Psagot, un vignoble de la région de Binyamin en Cisjordanie – à 15 minutes de route de Jérusalem – et un groupe de pression franco-juif appelé Organisation Juive Européenne (OJE) ont fait appel de cette décision devant le Conseil d’Etat français, un organisme gouvernemental qui agit comme conseiller juridique du gouvernement.

Le Conseil d’État situé à Paris a à son tour porté l’affaire devant la Cour de justice de l’UE au Luxembourg.
Jusqu’à présent, les gouvernements européens pouvaient ignorer les lignes directrices de Bruxelles sur l’étiquetage. Dans la pratique, de nombreux supermarchés à travers l’UE ont continué à distribuer des produits provenant des implantations, peu d’entre eux appliquant l’obligation d’étiquetage.

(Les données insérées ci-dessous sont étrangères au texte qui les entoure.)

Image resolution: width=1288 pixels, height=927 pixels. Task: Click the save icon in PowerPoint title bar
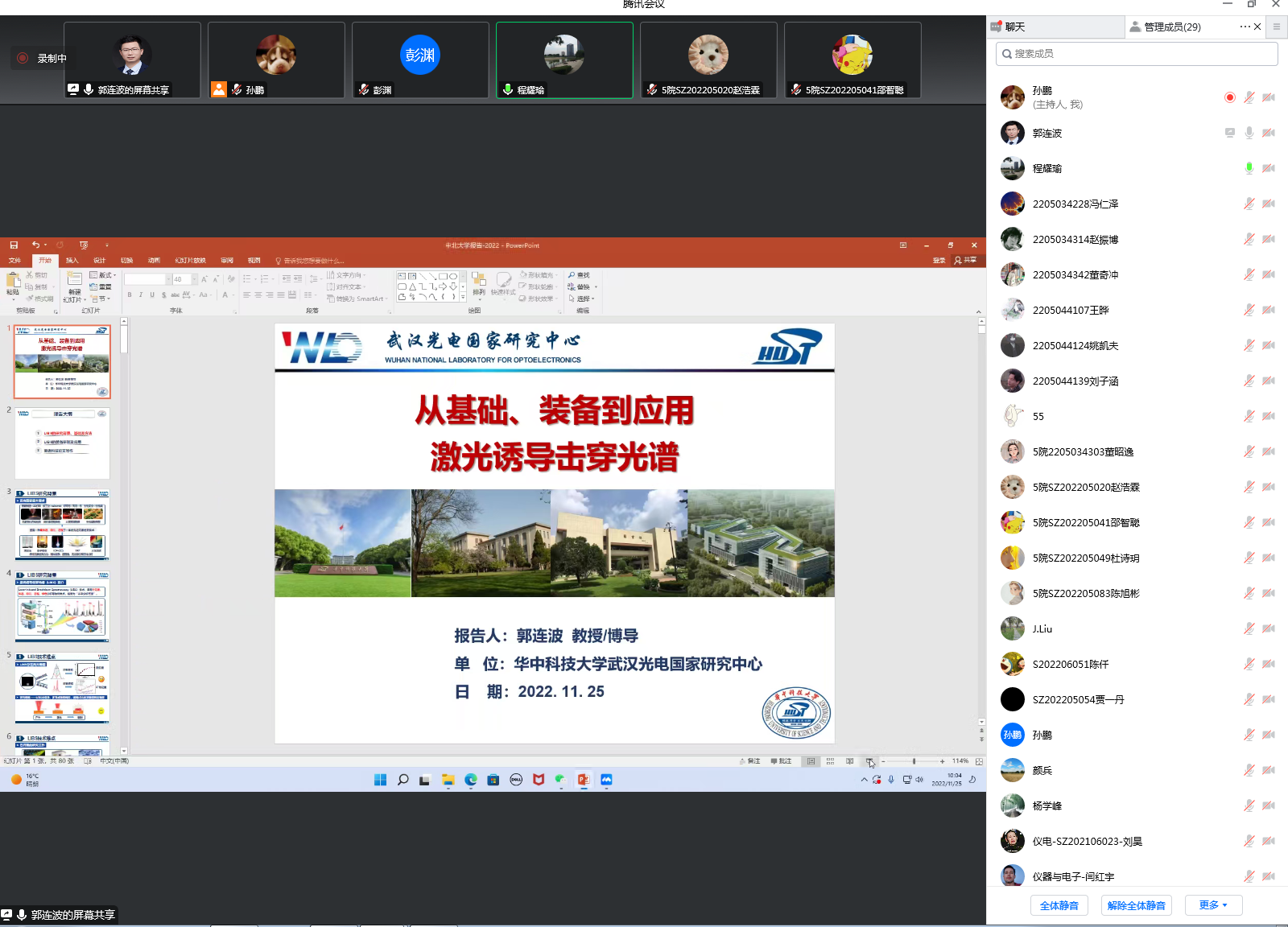coord(14,245)
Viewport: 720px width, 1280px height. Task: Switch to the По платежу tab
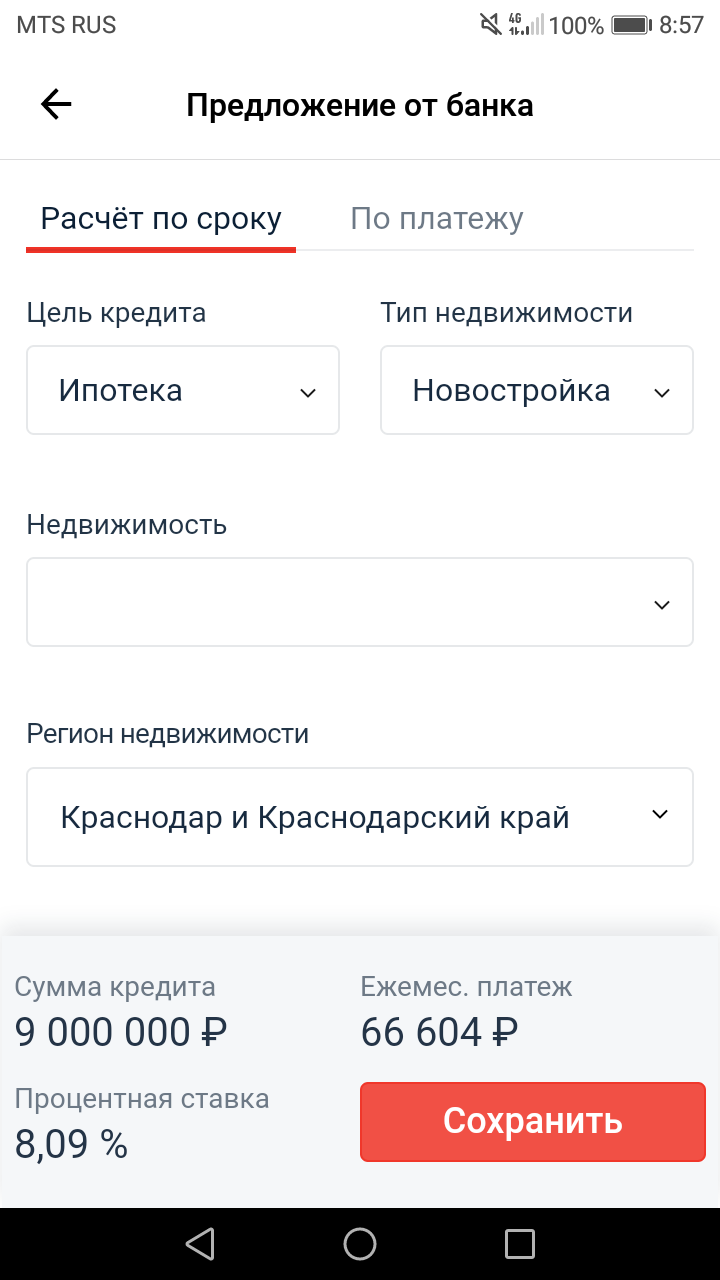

Toutefois, si le tribunal décide le mois prochain de confirmer la décision française, tout groupe ou individu qui découvre qu’un produit issu des implantations est vendu partout dans l’UE comme « Fabriqué en Israël » peut porter l’affaire devant un tribunal local. Ce dernier n’aurait alors plus besoin de discuter du bien-fondé des implantations, l’affaire ayant déjà été tranchée à Luxembourg, selon l’interprétation qu’a Jérusalem du processus juridique.
Cette décision donnera un grand coup de pouce au BDS
« La marge de manœuvre des pays européens diminuera après le jugement », a déploré un diplomate israélien, s’adressant au Times of Israel sous couvert d’anonymat. « Ceux qui cherchent à délégitimer Israël pourraient utiliser la décision contre nous, tant sur le plan juridique qu’en termes de perception publique. »
En juin 2019, l’avocat général de la Cour de justice, M. Gérard Hogan, a rendu un avis sur la question. Il a fait valoir que « l’absence d’indication du pays d’origine ou du lieu de provenance d’un produit originaire d’un territoire occupé par Israël et, en tout état de cause, des colonies à l’intérieur de ces territoires, pourrait induire le consommateur en erreur quant au véritable pays d’origine ou lieu de provenance de l’aliment ».
Par conséquent, il conclut que les marchandises fabriquées dans un territoire conquis par Israël en 1967 devraient indiquer le « nom géographique de ce territoire et l’indication que le produit provient d’une colonie israélienne si tel est le cas ».

La décision de Hogan n’est pas exécutoire, mais le tribunal suit souvent les recommandations de son avocat général.
Le gouvernement israélien s’est opposé dès le début à l’appel de Psagot et de l’OJE au Conseil d’Etat, et surtout après que Hogan a publié son avis et fait des efforts pour les convaincre de le retirer.
« Cependant, l’entreprise a décidé de poursuivre la procédure, ce qui, à l’avenir, pourrait créer une réalité plus difficile qui pourrait nuire aux exportateurs israéliens de produits alimentaires », a déclaré le responsable israélien.
« Cette décision donnera un grand coup de pouce au BDS », a déclaré un autre responsable israélien, faisant référence au mouvement anti-israélien boycott, désinvestissement et sanctions. « Nous savons qu’ils suivent cela avec beaucoup d’intérêt. »
Divers organismes gouvernementaux – dont le ministère des Affaires étrangères, le Conseil de sécurité nationale (qui fait partie du Cabinet du Premier ministre), le ministère de l’Économie et celui de la Justice – ont tenté d’atténuer ce contrecoup, mais Jérusalem a vite compris que la bataille était probablement perdue d’avance.
« Nous sommes tous d’accord pour dire que cette décision sera très préjudiciable », a déclaré le responsable.